▶ [Activity] Retype, word for word, the line holding "You are a computer-use" and each line after it down to the end of the data; pictures are not copied.

▶ [Input]

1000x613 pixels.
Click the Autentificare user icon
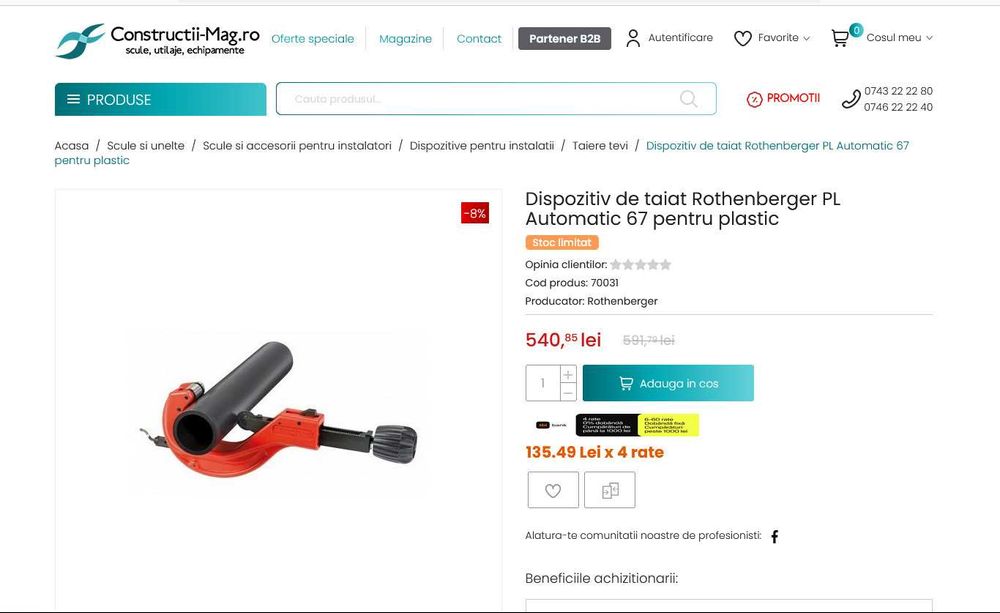click(x=633, y=38)
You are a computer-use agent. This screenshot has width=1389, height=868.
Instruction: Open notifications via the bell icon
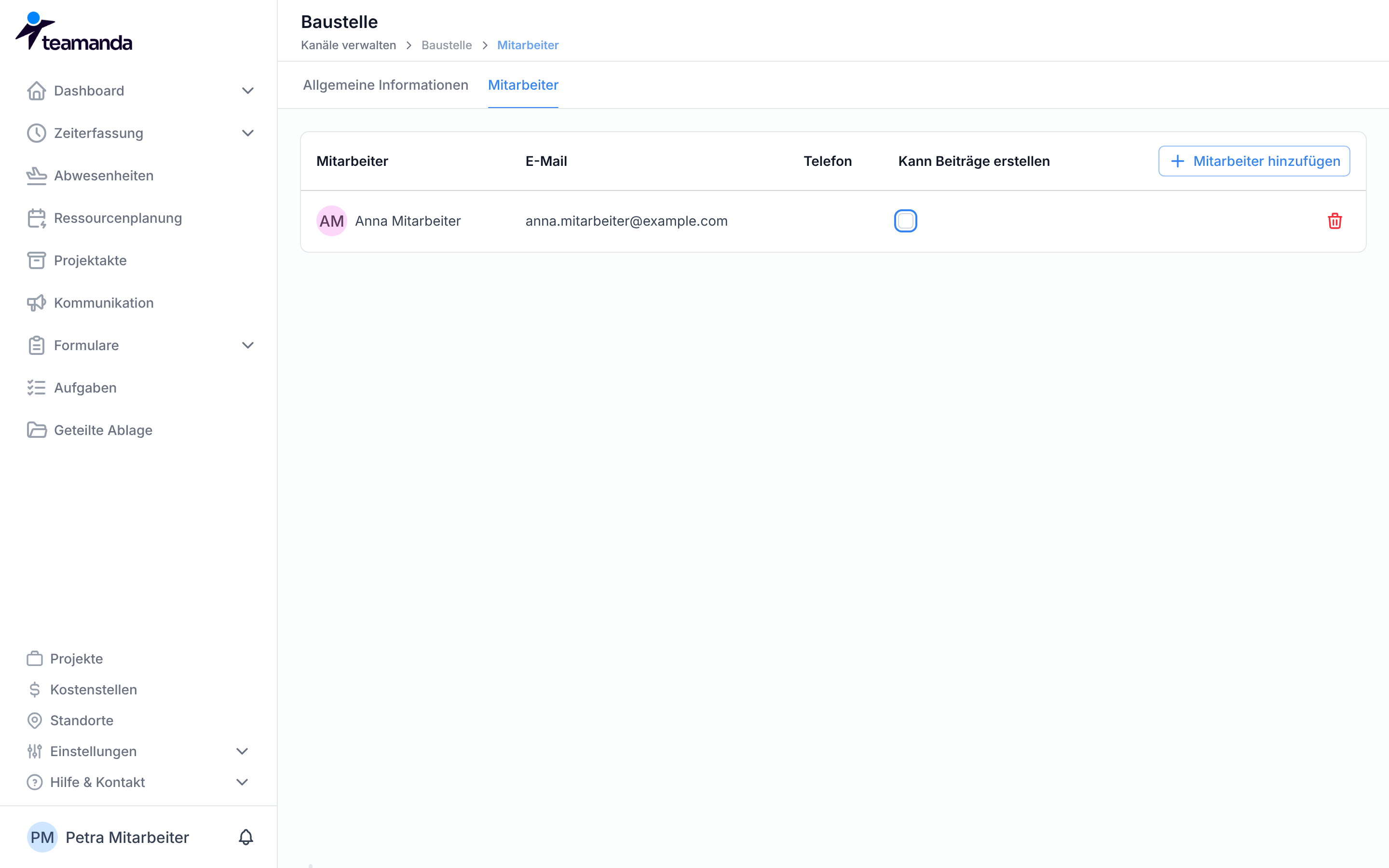245,837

▶ [Written solution]
You are a computer-use agent. This screenshot has width=1389, height=868.
Instruction: Open notifications via the bell icon
245,837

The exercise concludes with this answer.